Judge Affirms Win for Plaintiffs in ‘Anthrax I’ Case
By Elaine M. Grossman
Global Security Newswire
WASHINGTON — For the first time, a federal judge last month declared six U.S. defense personnel the definitive winners in a four-year court battle over the anthrax vaccine (see GSN, Aug. 21).
The Aug. 21 decision, which revolves around payment of attorneys’ fees, is the latest chapter in a protracted struggle over whether the Defense Department can require service members to take the anthrax vaccine. U.S. District Court Judge Emmet Sullivan decided the government defendants must pay the plaintiffs’ expenses because the plaintiffs won the case.
The litigants — defense personnel who were required to take anthrax vaccine shots in a Defense Department effort that began in 1998 — won the first round of litigation in October 2004, when Sullivan issued a permanent injunction banning mandatory inoculations.
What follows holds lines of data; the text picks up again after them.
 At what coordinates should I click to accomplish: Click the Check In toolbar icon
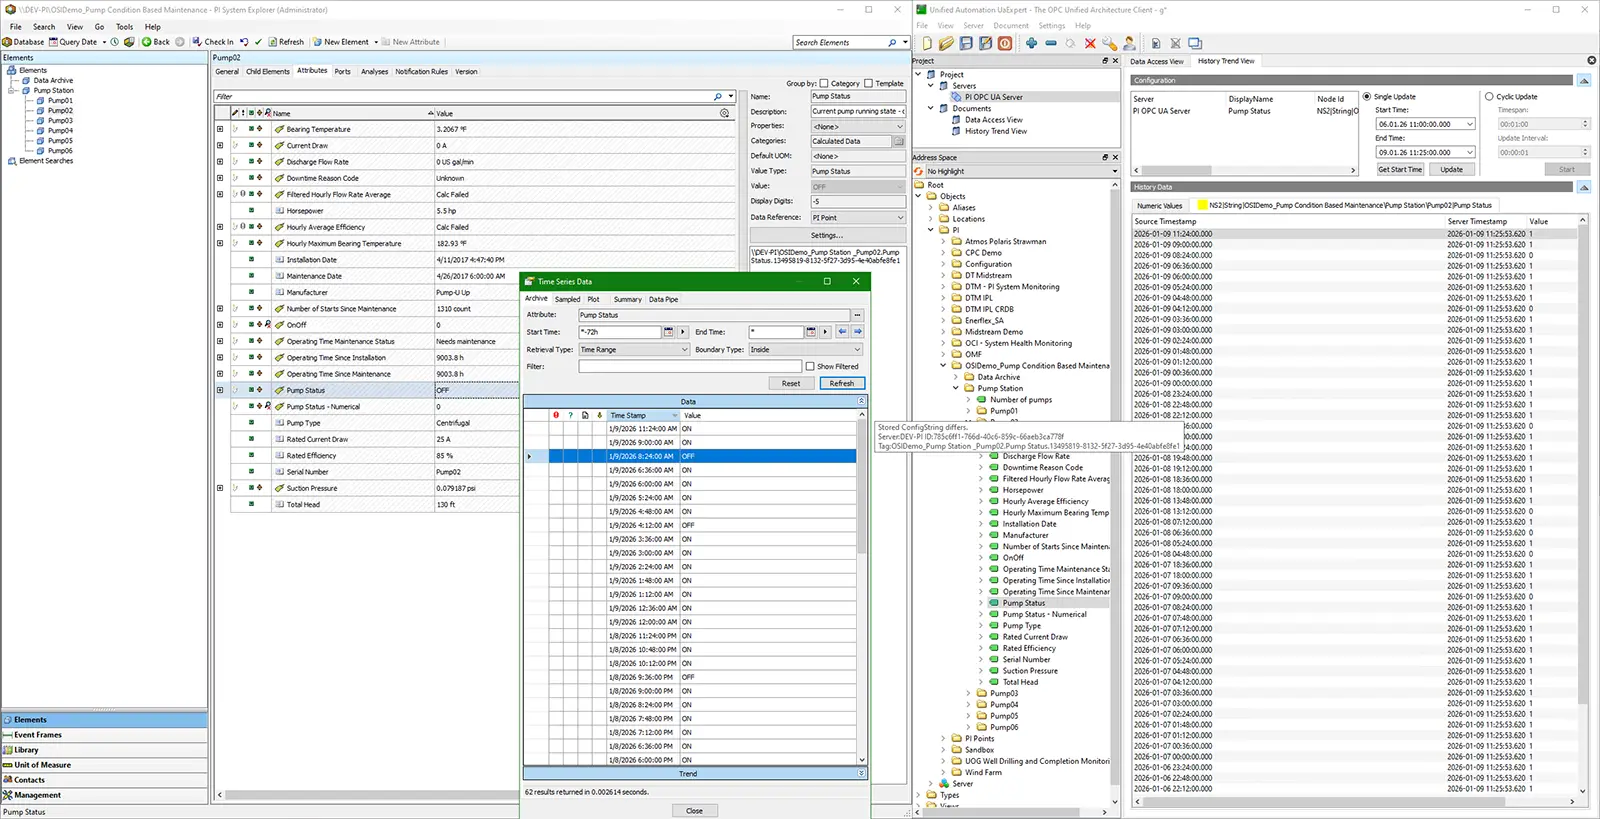[x=197, y=42]
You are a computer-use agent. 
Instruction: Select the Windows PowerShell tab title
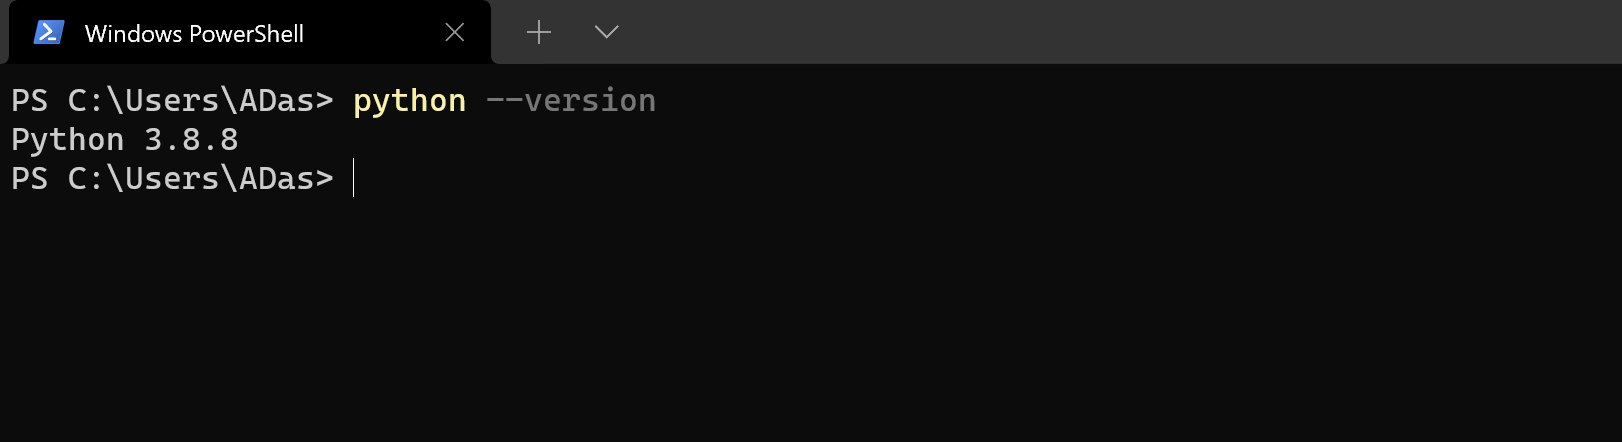point(194,34)
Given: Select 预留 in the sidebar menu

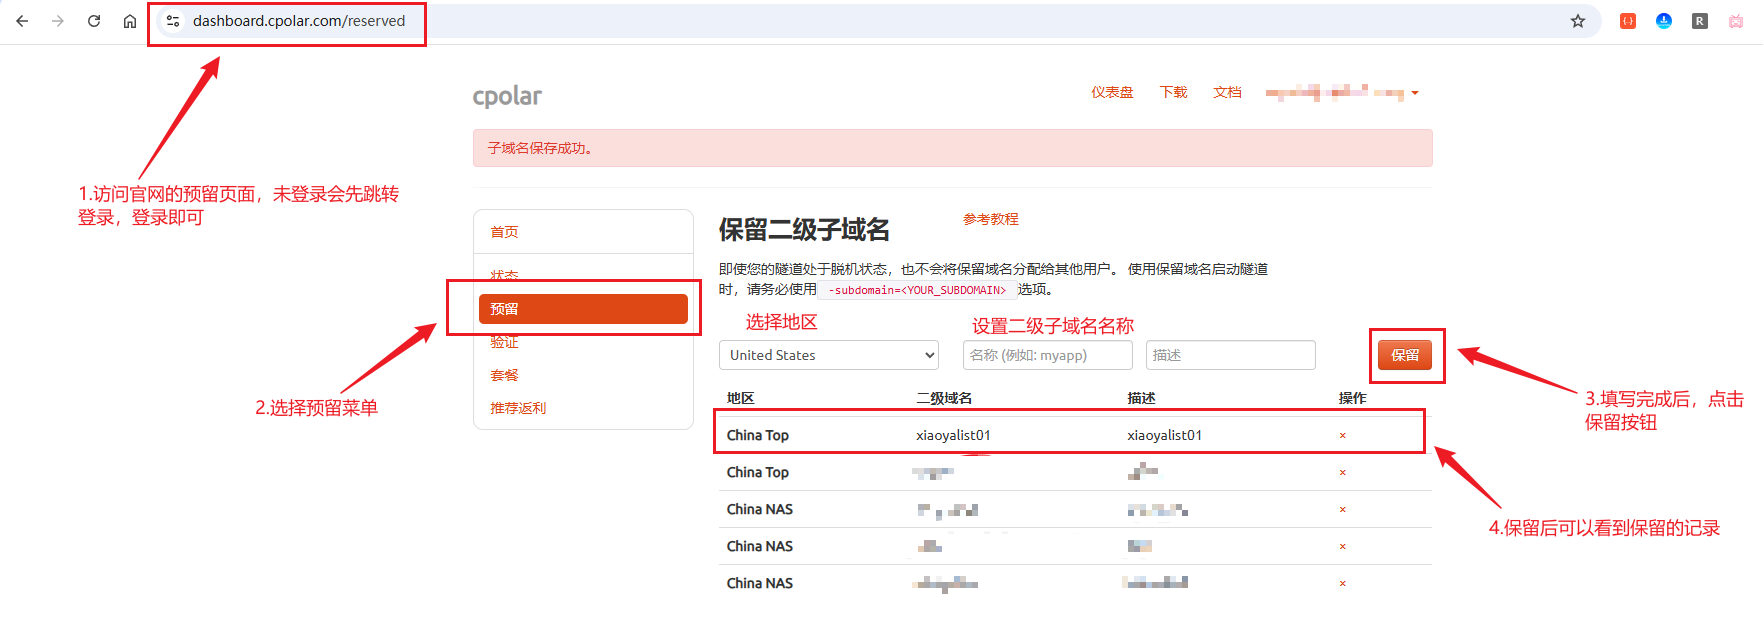Looking at the screenshot, I should pos(583,309).
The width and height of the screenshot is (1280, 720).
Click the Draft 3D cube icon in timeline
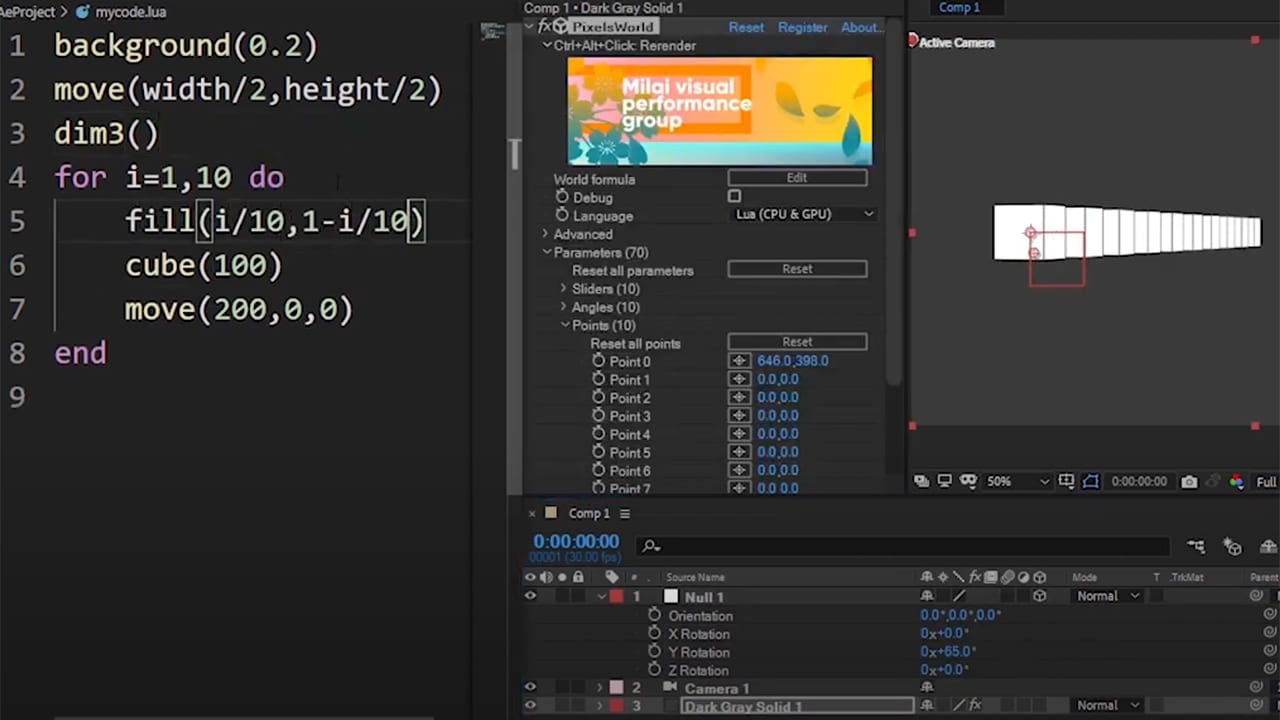click(x=1232, y=546)
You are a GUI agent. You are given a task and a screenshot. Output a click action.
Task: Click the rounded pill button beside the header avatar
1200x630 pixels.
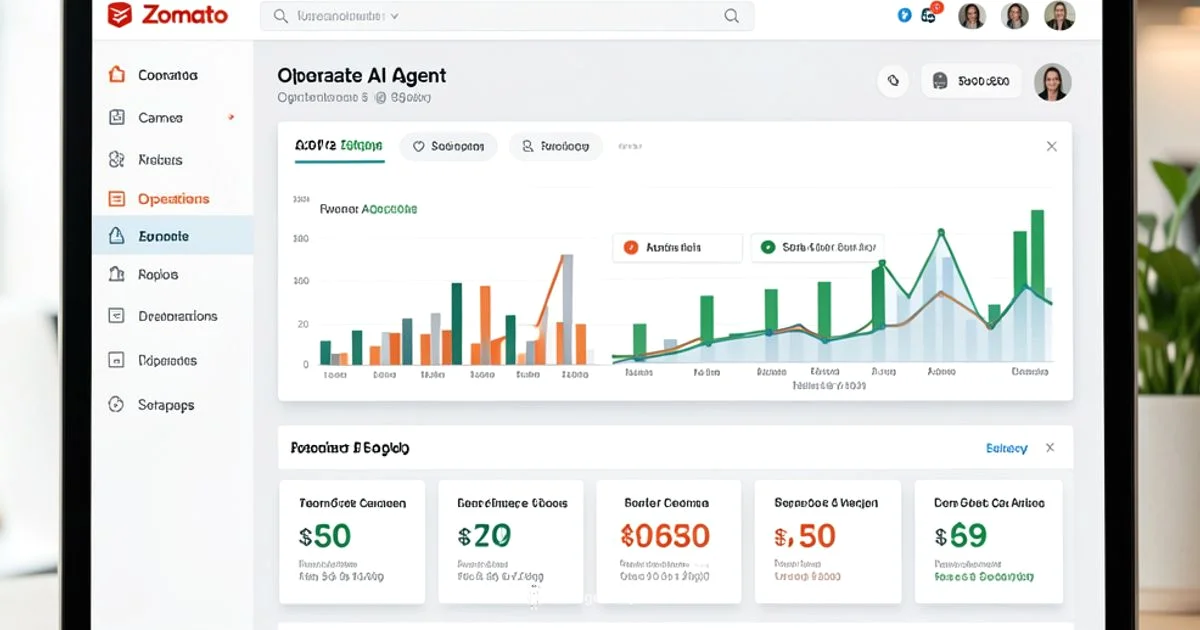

Based on a finding that the vaccine was never certified to protect against “weaponized” airborne anthrax spores, the judge declared the Pentagon’s mandatory vaccinations “illegal” (see GSN, Oct. 28, 2004).
However, the Food and Drug Administration 14 months later certified the drug for preventing inhaled anthrax. Citing the FDA move, an appellate court in February 2006 officially “dissolved” the injunction (see GSN, Dec. 16, 2005).
The Pentagon restarted its mandatory shots program early this year.
In the latest matter under dispute, Justice Department attorneys argued the so-called “Anthrax I” plaintiffs were ineligible for government reimbursement of attorneys’ fees and expenses because they had not prevailed on appeal. The government defendants insisted they had won at the appellate court, where a three-judge panel allowed the Pentagon to restart its vaccine program.
Sullivan concluded otherwise, declaring: “There is no question that plaintiffs have prevailed overall as they achieved the permanent injunctive relief that they sought.”
The judge noted that the appellate court sent the case back to the lower court only after the Food and Drug Administration issued a final ruling that certified the anthrax vaccine for use in preventing inhaled anthrax. That was “the exact result” the plaintiffs sought, according to Sullivan.
In the end, then, the government appeal was unnecessary, Sullivan said. He thus termed it “reasonable” for the government to reimburse the plaintiffs for their expenses, “as they ultimately prevailed.”
The decision might well strengthen the hand of the two plaintiff attorneys, Mark Zaid and John Michels, who filed a second legal challenge to the Pentagon’s anthrax vaccination program last December.
Known as “Anthrax II,” the latest lawsuit alleges that the December 2005 FDA certification was invalid and that the Pentagon has resumed administering treatments inconsistent with the approved drug license. Zaid and Michels are asking the federal judge hearing that case, Rosemary Collyer, to impose another ban on the defense effort until the vaccine is properly tested and licensed for Pentagon use.
In last month’s decision, Sullivan bolstered from the bench the arguments the new set of eight plaintiffs make in their lawsuit. The judge clearly rejected the government’s long-standing contention that the original drug license allowed the vaccine to be used for the prevention of anthrax regardless of the route of exposure, including disease contracted through the lungs. The license cited a more narrow use for the vaccine: to prevent disease in mill workers, veterinarians or laboratory personnel, who might contract anthrax through the skin by handling animals or pelts.
When the Food and Drug Administration issued its court-mandated certification in 2005, the license was updated to reflect the agency’s contention that the vaccine could be used more broadly to prevent disease from airborne spores.
Sullivan’s new decision reaffirms the plaintiffs’ view that the vaccine was proven safe and effective only in “limited circumstances” and that a “lack of data permitted no meaningful analysis of the [vaccine’s] effectiveness against inhalation anthrax.”